**CONSIGNE 1**: Dressez la liste des acteurs cités dans la critique de La Dernière leçon, chacun avec le rôle qu'il y tient.
**CONSIGNE 2**: Recopiez le passage de la critique de La Dernière leçon qui commence par « Durée : 01:45:00 » et se poursuit jusqu'à « poursuivre le film ? », en échangeant « nanar » contre « navet ».
**CONSIGNE 3**: Reprenez la critique de La Dernière leçon là où elle s'arrête et poursuivez-la.

**EXTRAIT CHOISI**:
========================================================================
La Dernière leçon

Film : La Dernière leçon (2014)

Réalisateur : Pascale Pouzadoux

Acteurs : Sandrine Bonnaire (Diane), Marthe Villalonga (Madeleine), Antoine Duléry (Pierre), Gilles Cohen (Clovis)

Durée : 01:45:00


Madeleine, 92 ans, en pleine forme, embarrasse toute sa famille parce qu’elle a décidé de mettre fin à ses jours. Surfons-nous sur un long plaidoyer rasoir en faveur du choix de « mourir dans la dignité » ? Oui et non. Le film de Pascale Pouzadoux réserve quelques surprises. Pourtant tout semble indiquer au départ qu’on va s’ennuyer ferme devant un nanar complètement politisé et impartial. Heureusement, et de façon assez subtile, La dernière leçon propose une intrigue en gradation allant de l’évidence à la remise en cause. Evidence que ce type de décision est dans l’air du temps, et grande probabilité que l’entourage de Madeleine réagisse de façon mitigée, voire selon le critère ultime de notre époque : « c’est son choix ». Eh oui, sa sacrosainte, sa souveraine et incontestable volonté a tranché. Alors que faire ? A quoi bon poursuivre le film ?
========================================================================
**DONNÉES**:
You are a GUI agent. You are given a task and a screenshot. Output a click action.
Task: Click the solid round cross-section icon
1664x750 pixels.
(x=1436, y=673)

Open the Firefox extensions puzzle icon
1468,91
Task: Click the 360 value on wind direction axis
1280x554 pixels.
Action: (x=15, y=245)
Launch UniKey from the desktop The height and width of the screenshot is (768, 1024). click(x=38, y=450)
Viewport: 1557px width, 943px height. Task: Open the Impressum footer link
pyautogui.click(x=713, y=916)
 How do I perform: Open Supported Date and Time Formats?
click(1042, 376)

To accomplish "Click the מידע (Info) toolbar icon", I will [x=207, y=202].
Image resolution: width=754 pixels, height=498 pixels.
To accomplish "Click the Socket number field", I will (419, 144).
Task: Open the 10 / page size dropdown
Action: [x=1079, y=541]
========================================================================
**RÉPONSE 1**:
- Sandrine Bonnaire (Diane)
- Marthe Villalonga (Madeleine)
- Antoine Duléry (Pierre)
- Gilles Cohen (Clovis)

**RÉPONSE 2**:
Durée : 01:45:00


Madeleine, 92 ans, en pleine forme, embarrasse toute sa famille parce qu’elle a décidé de mettre fin à ses jours. Surfons-nous sur un long plaidoyer rasoir en faveur du choix de « mourir dans la dignité » ? Oui et non. Le film de Pascale Pouzadoux réserve quelques surprises. Pourtant tout semble indiquer au départ qu’on va s’ennuyer ferme devant un navet complètement politisé et impartial. Heureusement, et de façon assez subtile, La dernière leçon propose une intrigue en gradation allant de l’évidence à la remise en cause. Evidence que ce type de décision est dans l’air du temps, et grande probabilité que l’entourage de Madeleine réagisse de façon mitigée, voire selon le critère ultime de notre époque : « c’est son choix ». Eh oui, sa sacrosainte, sa souveraine et incontestable volonté a tranché. Alors que faire ? A quoi bon poursuivre le film ?

**RÉPONSE 3**:
C’est ici que la réalisatrice a fait preuve de talent pour bouger les lignes de l’évidence et essayer de sortir du schéma capricieux et simpliste « je meurs parce que j’en ai envie, point final ». Car en effet le rallongement de la durée moyenne de vie pose une question sensible et simple à la fois : à quoi bon prolonger indéfiniment une existence ternie par la décroissance des facultés humaines ? Pourquoi ne pas avaler un peu de ciguë et mourir le front haut, stoïquement, à l’ancienne ? C’est une vraie question, bien que les cas d’euthanasie évoqués dans la presse soient plus généralement le fait de patients incurables, dans des comas végétatifs ou dits « en phase terminale ». Mais lorsque l’on voit cette insupportable mamie, dont la forme n’a rien à envier à Michel Serrault dans le rocambolesque Viager (1972), cette mamie torturer ses proches au moyen d’une date, une date incongrue et ridicule qui serait celle de sa mort annoncée, on a tendance à se dire que le choix de cette mort est un luxe auquel elle n’a pas droit, et qu’une petite poussette dans l’escalier pourrait stopper l’insupportable compte-à-rebours imposé.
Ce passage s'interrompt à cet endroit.